■ EXERCISE DIRECTIONS: Whenever a line in the material below includes "Viewport", copy that line.

■ PROVIDED DATA:
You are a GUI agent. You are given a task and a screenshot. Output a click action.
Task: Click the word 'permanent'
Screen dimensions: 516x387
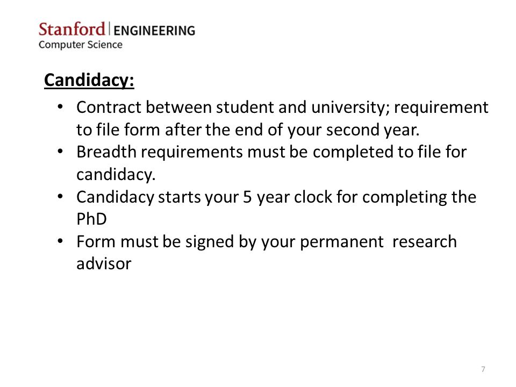[x=342, y=242]
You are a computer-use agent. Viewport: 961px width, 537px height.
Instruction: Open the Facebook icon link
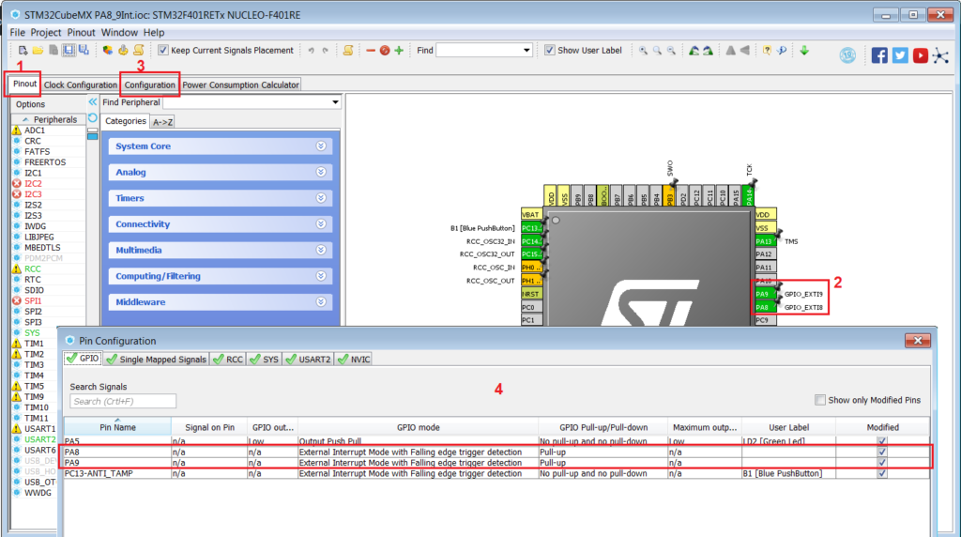tap(879, 55)
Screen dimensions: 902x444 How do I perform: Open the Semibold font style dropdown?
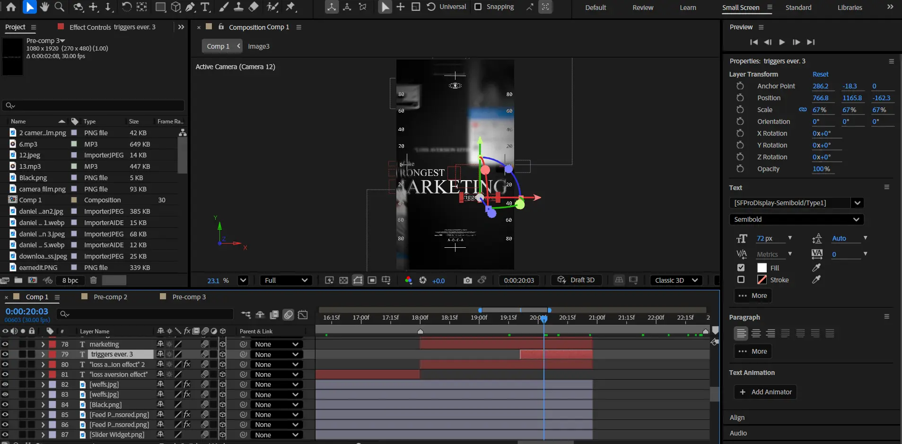pos(796,219)
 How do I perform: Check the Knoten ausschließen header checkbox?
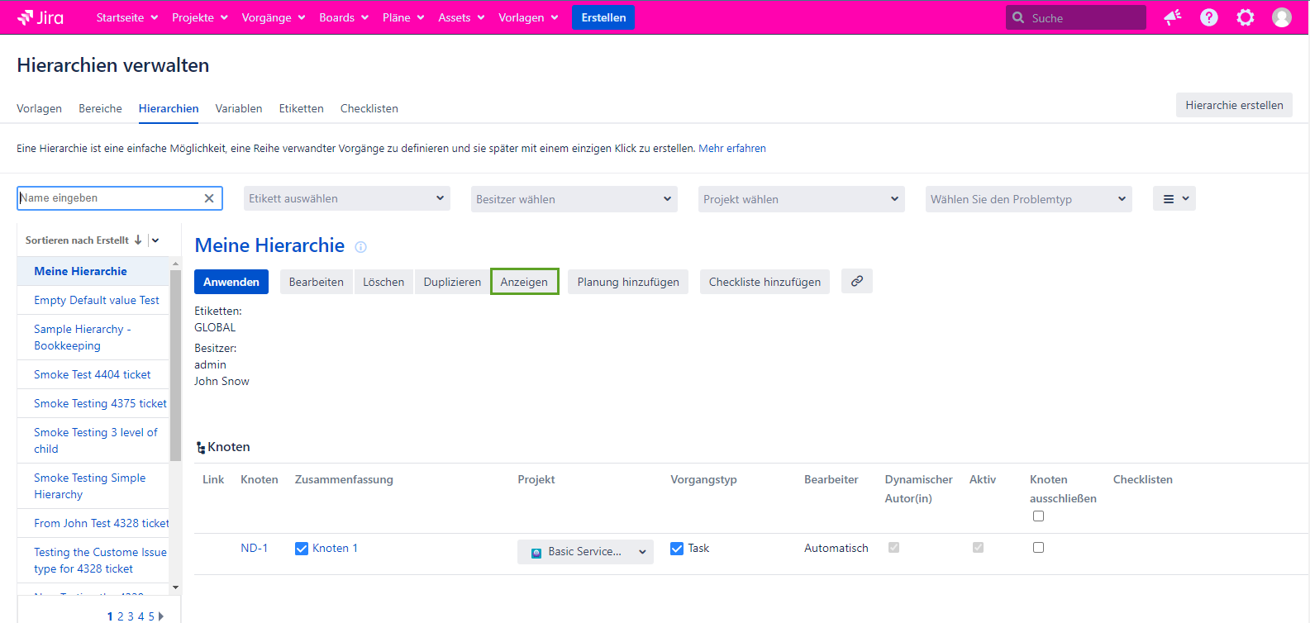pos(1038,516)
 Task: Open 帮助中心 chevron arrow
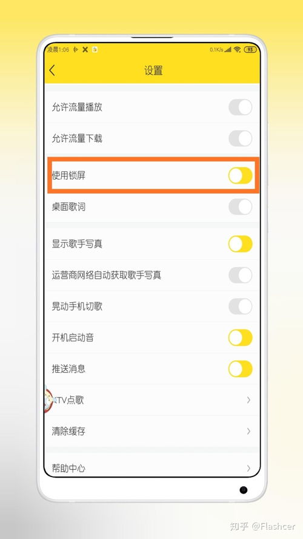248,468
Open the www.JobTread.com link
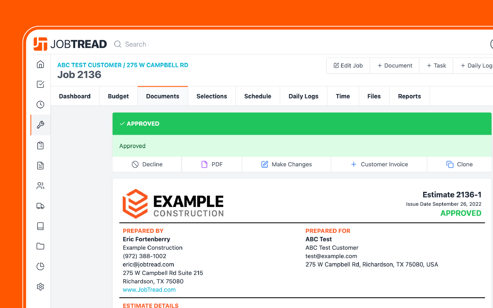 click(x=149, y=290)
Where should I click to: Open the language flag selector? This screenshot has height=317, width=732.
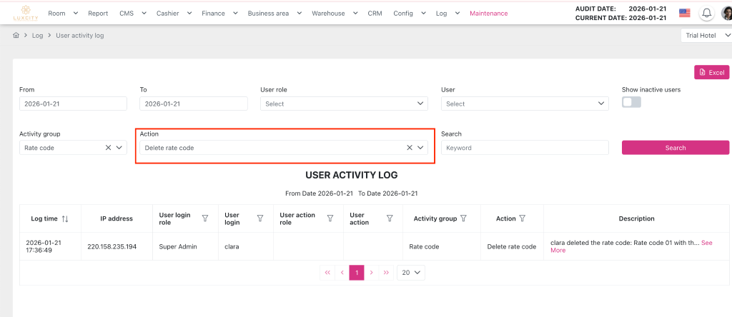click(x=684, y=13)
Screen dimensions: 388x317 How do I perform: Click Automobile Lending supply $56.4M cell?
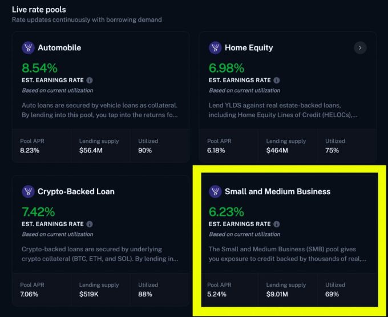pos(100,146)
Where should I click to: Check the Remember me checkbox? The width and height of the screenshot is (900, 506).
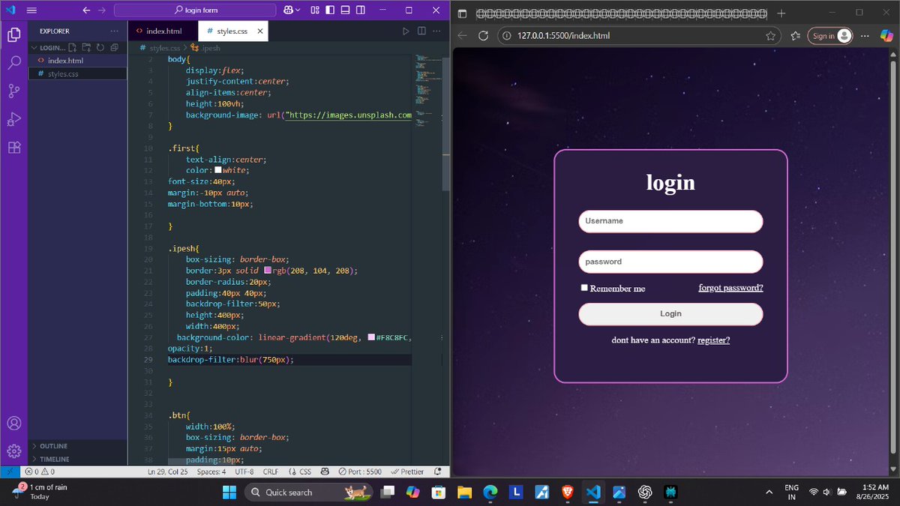584,287
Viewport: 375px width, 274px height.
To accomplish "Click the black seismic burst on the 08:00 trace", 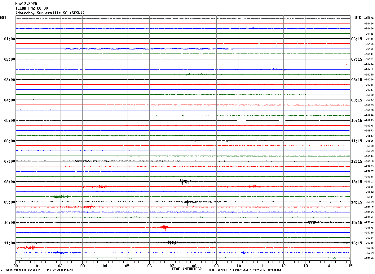I will click(x=184, y=182).
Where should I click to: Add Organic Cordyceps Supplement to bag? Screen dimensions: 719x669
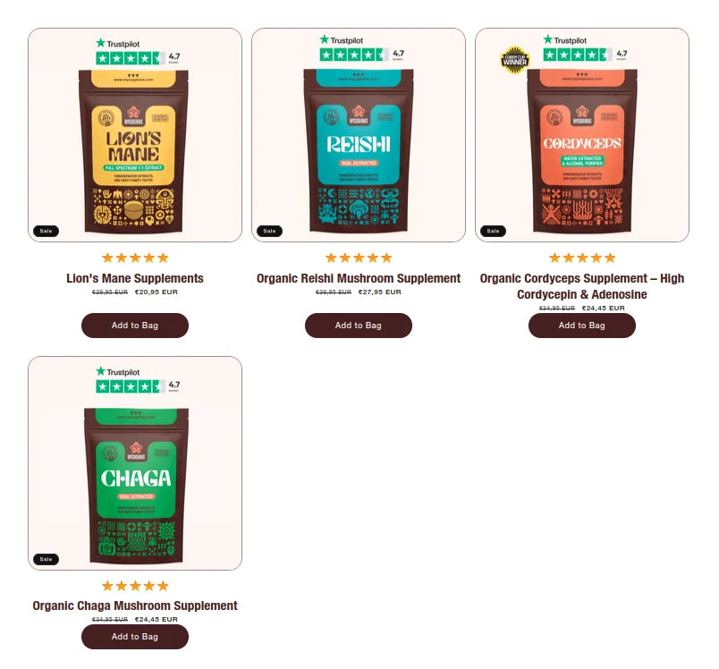pos(582,326)
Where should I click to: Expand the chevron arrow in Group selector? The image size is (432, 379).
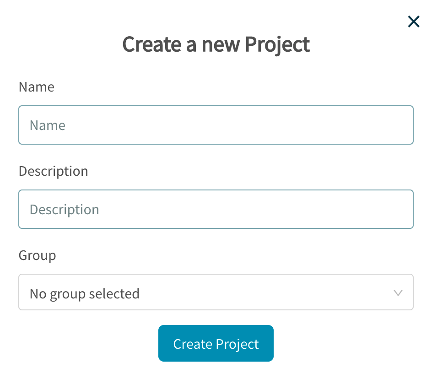[398, 293]
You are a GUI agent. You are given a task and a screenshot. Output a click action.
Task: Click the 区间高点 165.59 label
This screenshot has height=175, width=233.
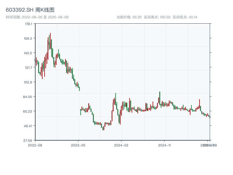point(157,17)
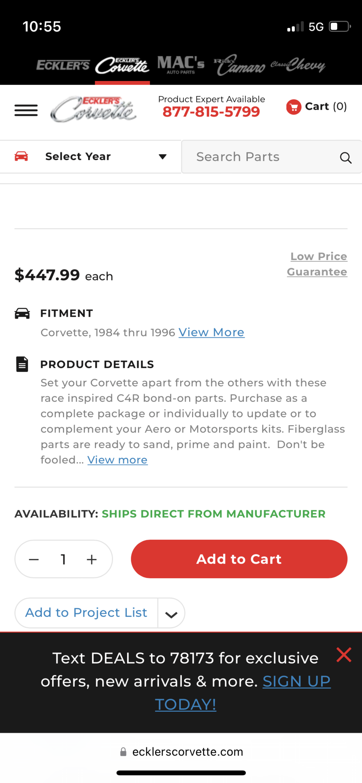Go to the Classic Chevy store tab

click(298, 65)
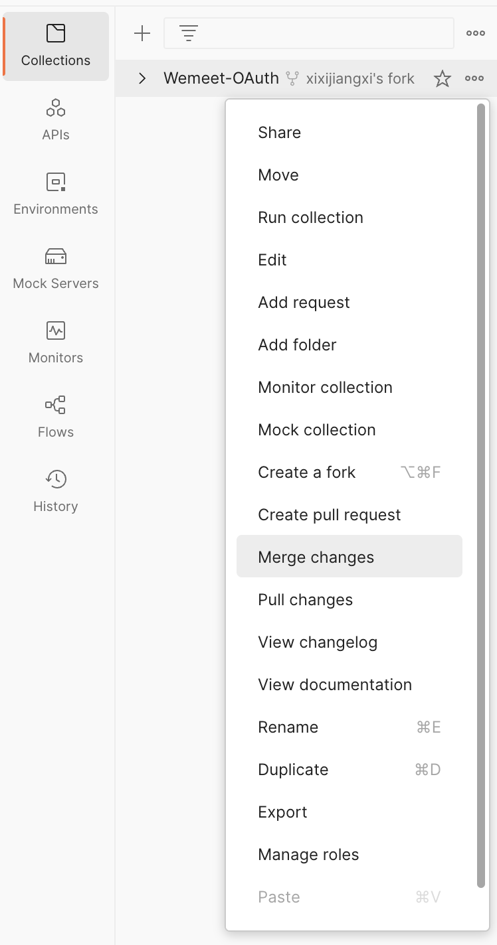Open the Monitors sidebar section

(x=56, y=343)
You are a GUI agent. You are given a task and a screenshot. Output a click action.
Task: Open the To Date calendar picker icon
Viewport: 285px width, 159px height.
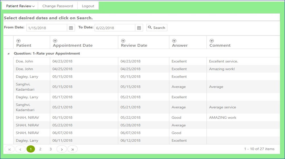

■ WRITTEN ANSWER:
You are a computer-use agent. Viewport: 961px width, 537px height.
Viewport: 375px width, 274px height.
Viewport: 285px width, 159px height.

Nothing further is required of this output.